Therefore, the semantic information of the core text content may be
enriched, the accuracy and universality of labelling the core
entities may be improved, and the efficiency of labelling the core
entities may be improved.
[0117] In order to implement the above embodiments, the disclosure
further provides an apparatus for labelling a core entity.
[0118] FIG. 4 is a schematic block diagram illustrating an
apparatus for labelling a core entity according to embodiments of
the disclosure.
[0119] As illustrated in FIG. 4, the apparatus 40 for labelling a
core entity may include a first obtaining module 41, a generating
module 42, a first determining module 43 and a second determining
module 44.
[0120] The first obtaining module 41 may be configured to perform
character vector mapping, word vector mapping and entity vector
mapping on a target text to obtain a character vector sequence, a
first word vector sequence and an entity vector sequence
corresponding to the target text. The character vector sequence
includes character vectors corresponding to characters contained in
the target text. The first word vector sequence includes word
vectors corresponding to word segmentations contained in the target
text. The entity vector sequence includes entity vectors
corresponding to entities contained in the target text.

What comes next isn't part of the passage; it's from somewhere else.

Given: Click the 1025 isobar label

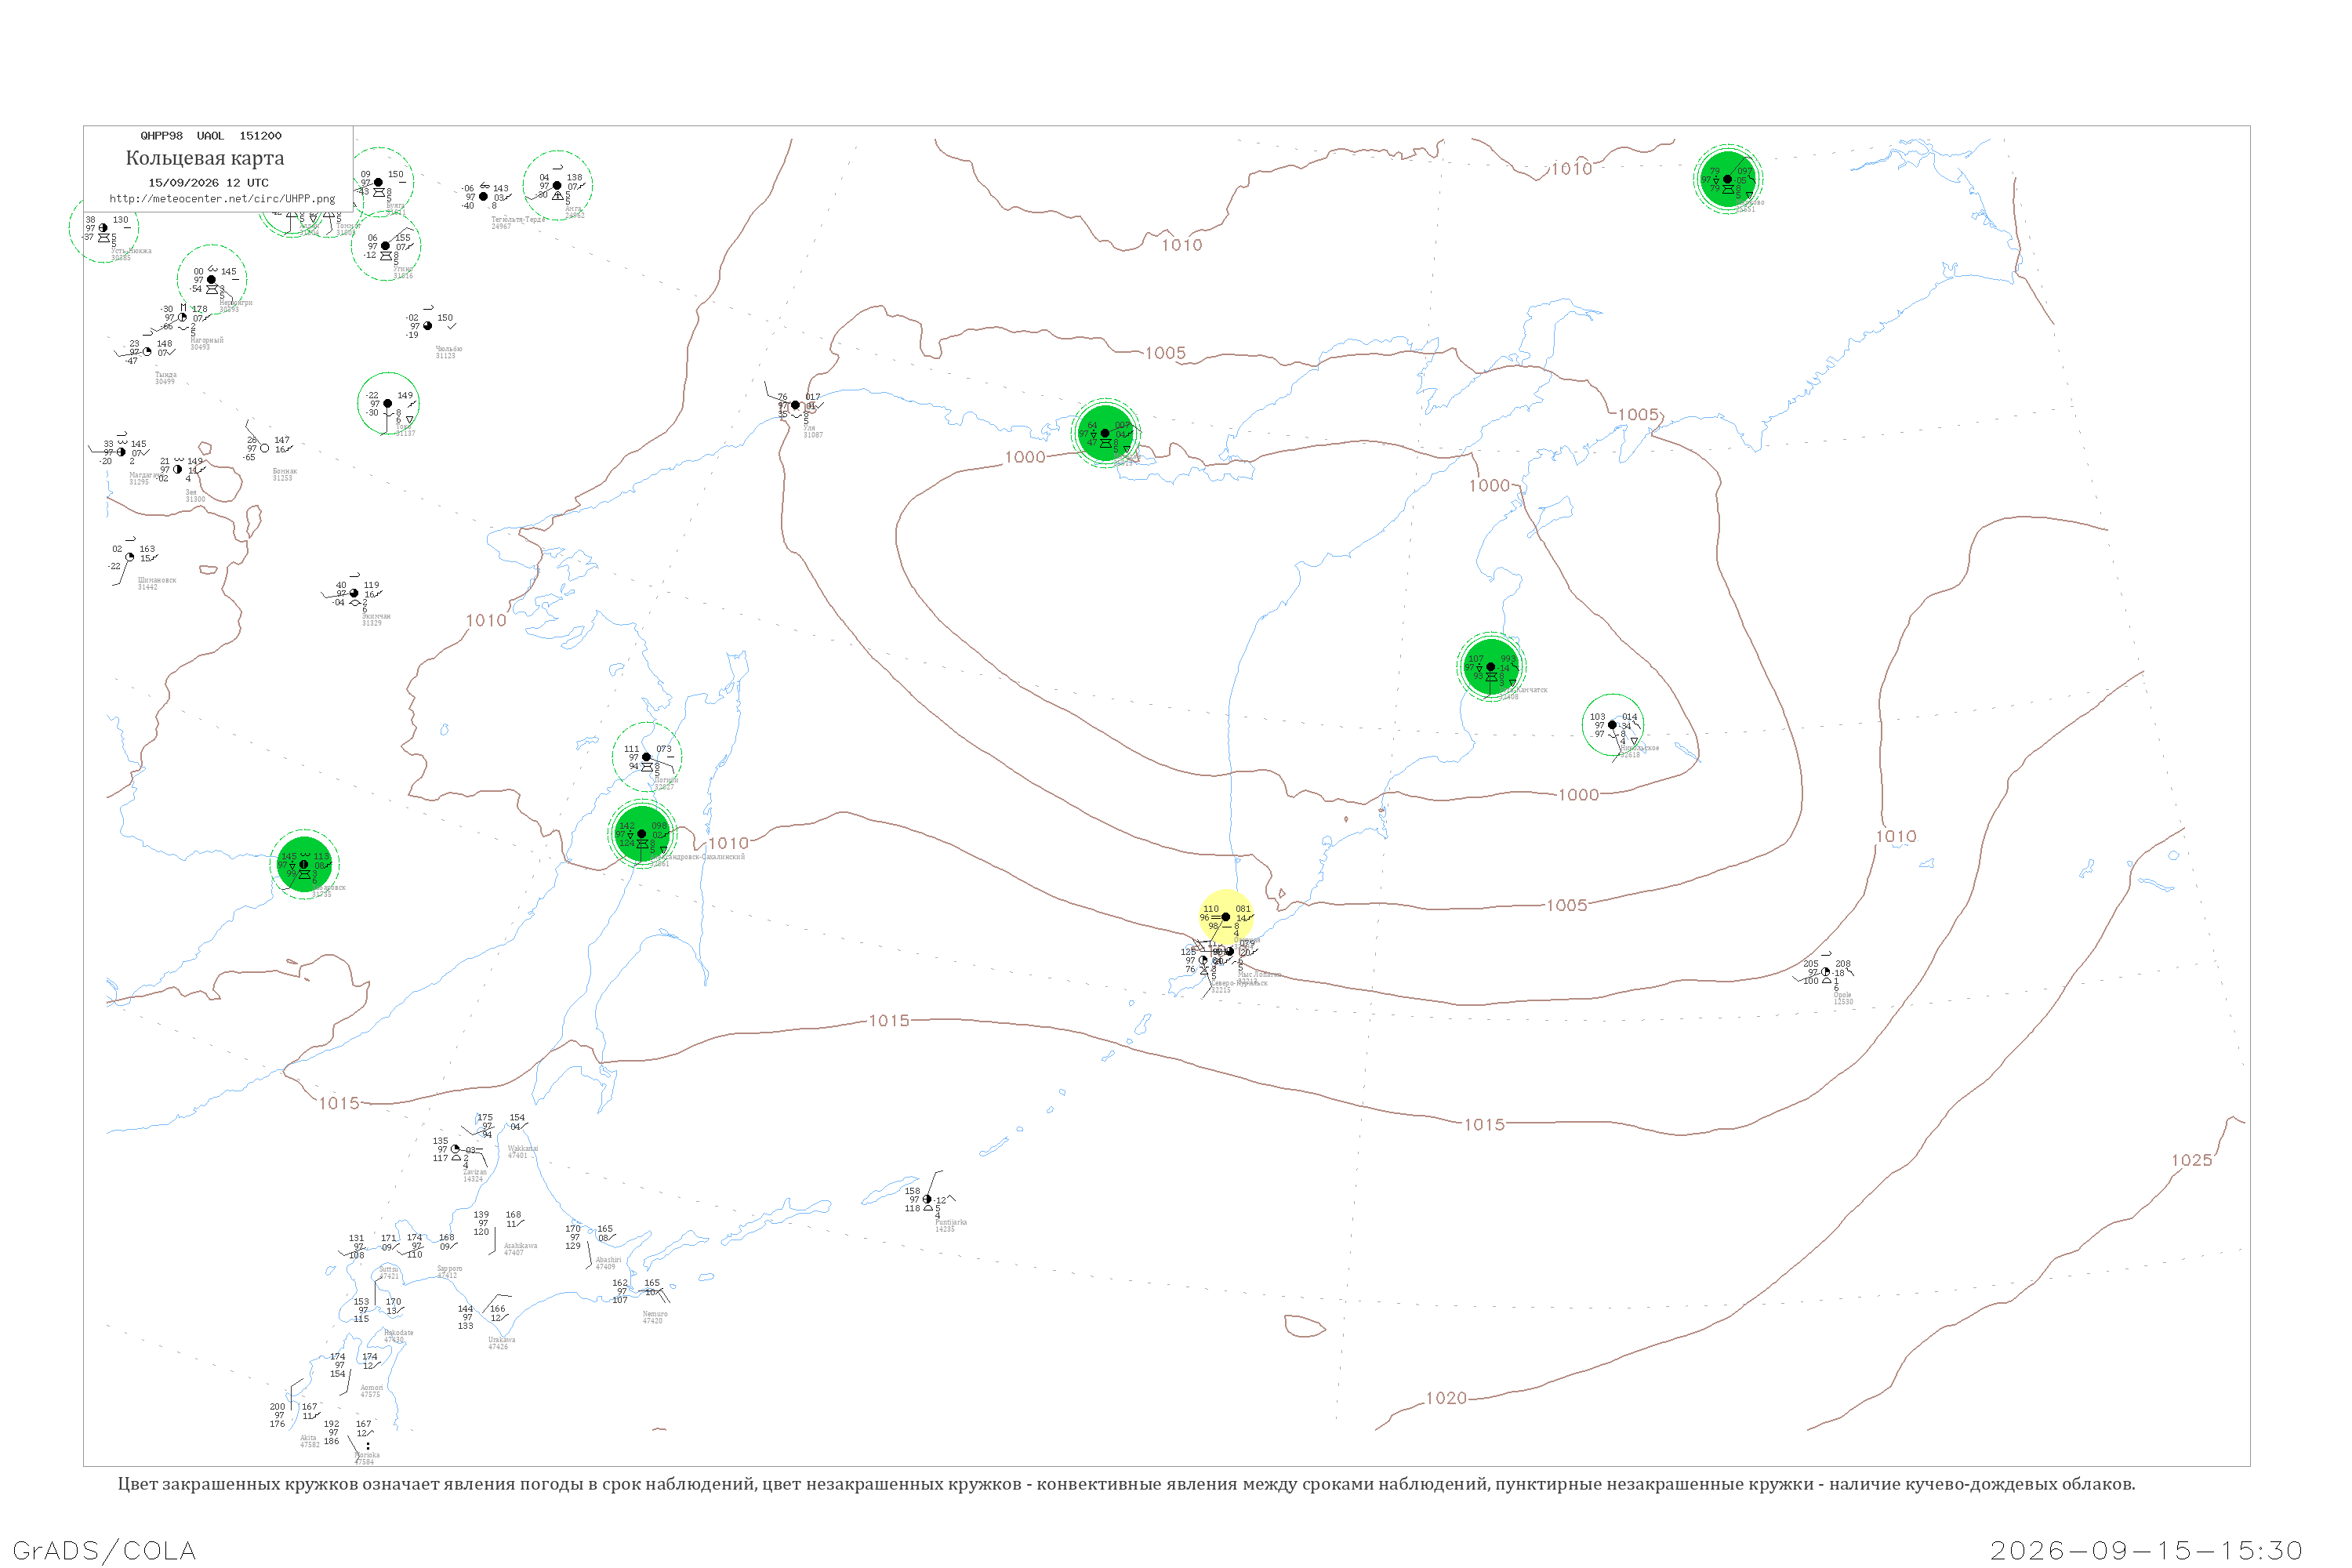Looking at the screenshot, I should coord(2191,1160).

[0121] The generating module 42 may be configured to generate a
target vector sequence corresponding to the target text based on
the character vector sequence, the first word vector sequence and
the entity vector sequence corresponding to the target text.
[0122] The first determining module 43 may be configured to
determine a first probability that each character of the target
text is a starting character of a core entity and a second
probability that each character of the target text is an ending
character of a core entity by encoding and decoding the target
vector sequence using a preset network model.

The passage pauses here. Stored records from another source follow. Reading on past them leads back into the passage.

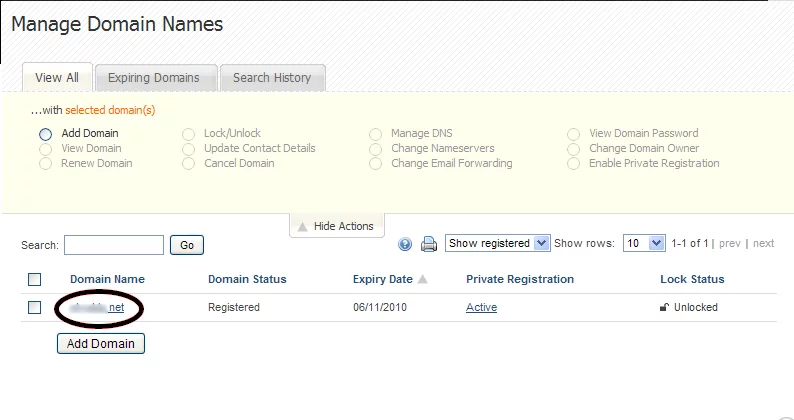Viewport: 794px width, 420px height.
Task: Switch to the Expiring Domains tab
Action: tap(154, 78)
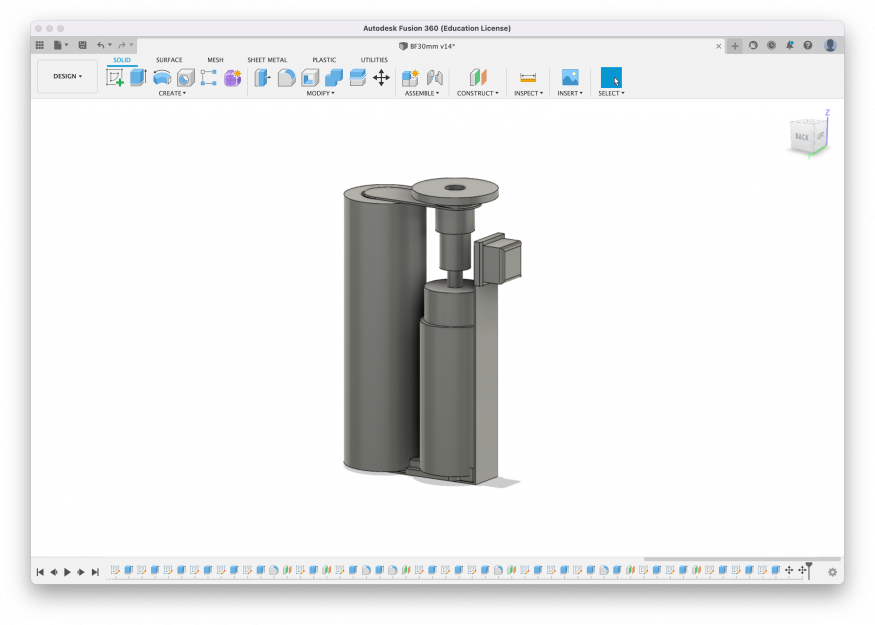Click the Shell tool icon
Viewport: 875px width, 625px height.
coord(310,77)
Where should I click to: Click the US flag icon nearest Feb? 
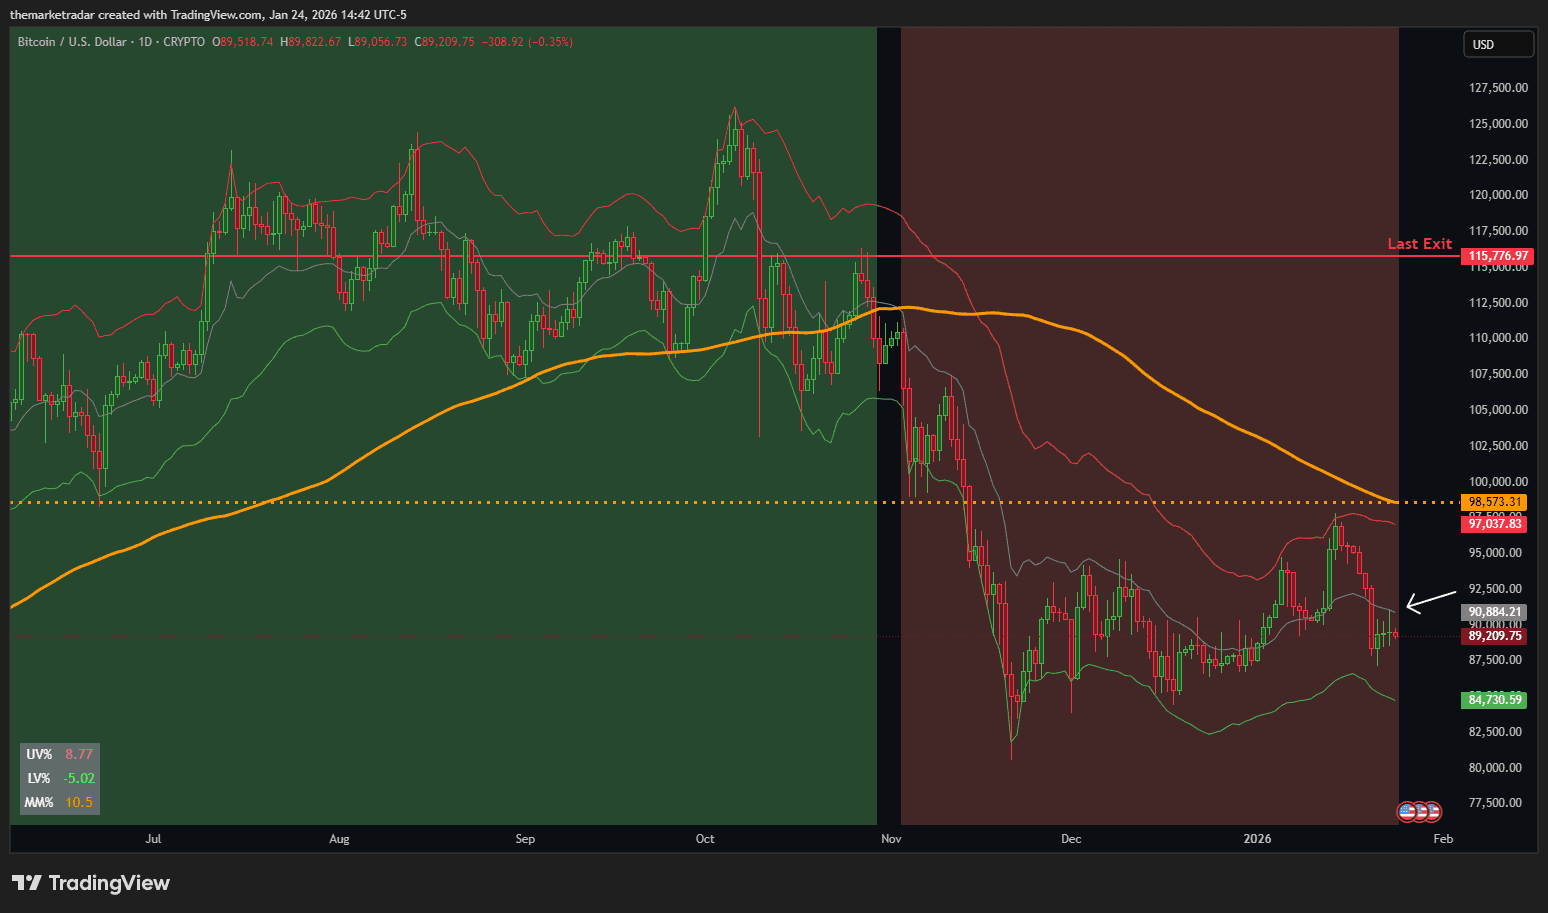pyautogui.click(x=1432, y=811)
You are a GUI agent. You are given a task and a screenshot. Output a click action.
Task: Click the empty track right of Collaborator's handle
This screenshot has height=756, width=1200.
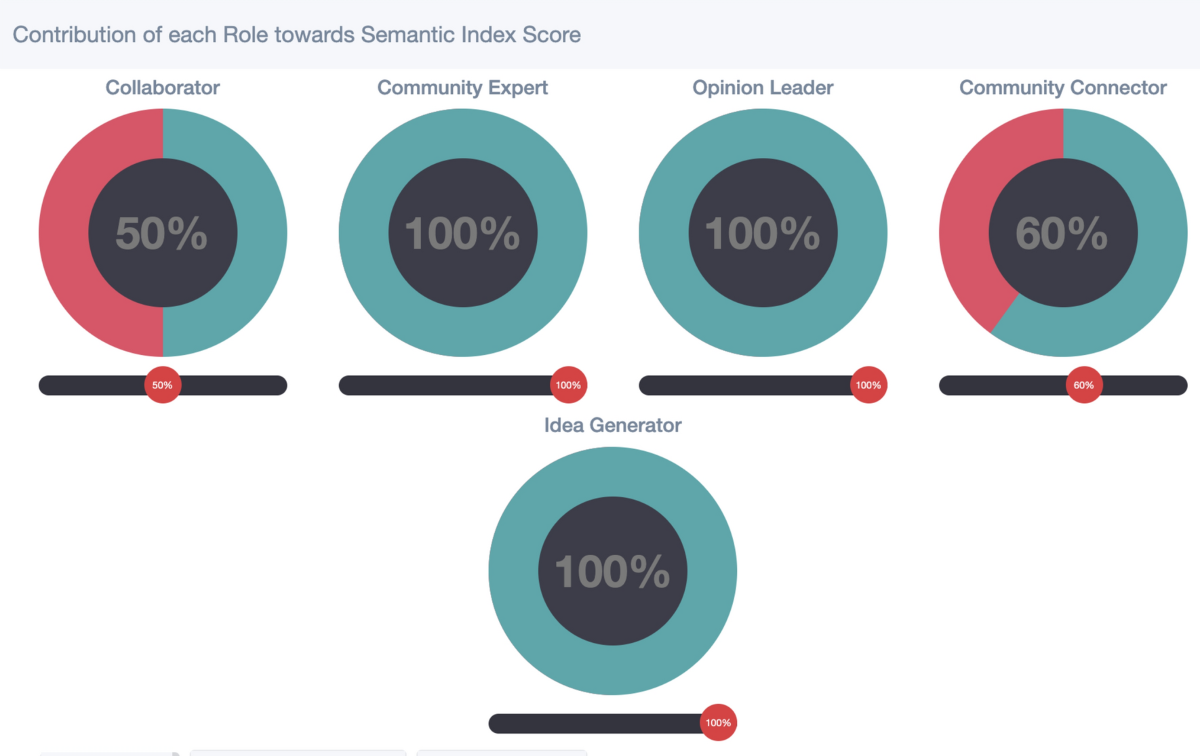(x=235, y=385)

[0123] The second determining module 44 may be configured to
determine one or more core entities of the target text based on the
first probability and the second probability.

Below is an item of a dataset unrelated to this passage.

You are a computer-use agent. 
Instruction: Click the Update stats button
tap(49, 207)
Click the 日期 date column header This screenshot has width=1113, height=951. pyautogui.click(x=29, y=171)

[0124] In actual use, the apparatus for labelling a core entity
according to embodiments of the disclosure can be configured in an
electronic device to execute the above method for labelling a core
entity.
[0125] With the embodiments of the disclosure, by applying the
character vector mapping, the word vector mapping and the entity
vector mapping on the target text respectively, the character
vector sequence, the first word vector sequence and the entity
vector sequence corresponding to the target text may be obtained.
The target sequence corresponding to the target text may be
generated based on the character vector sequence, the first word
vector sequence and the entity vector sequence corresponding to the
target text. The first probability that each character of the
target text is the starting character of the core entity and the
second probability that each character of the target text is the
ending character of the core entity may be determined by encoding
and decoding the target vector sequence with the preset network
model. The one or more core entities may be determined based on the
first probability and the second probability. Therefore, by fusing
the character vectors, the word vectors and the entity vectors, the
first probability that each character of the target text is the
starting character of the core entity and the second probability
that each character of the target text is the ending character of
the core entity may be determined using the preset network model.
The core entities of the target text may be determined based on the
first probability and the second probability. Therefore, the core
entities may be accurately extracted from the text, semantic
information of the core text content may be enriched and
universality may be improved.
[0126] In some implementations of the disclosure, the
above-mentioned apparatus 40 for labelling a core entity may
further include a second obtaining module and a third determining
module.
[0127] The second obtaining module may be configured to obtain a
core entity prior probability corresponding to each entity
contained in the target text.
[0128] The third determining module may be configured to determine
a prior sequence vector corresponding to the target text by
performing full connection on the core entity prior probability
corresponding to each entity contained in the target text.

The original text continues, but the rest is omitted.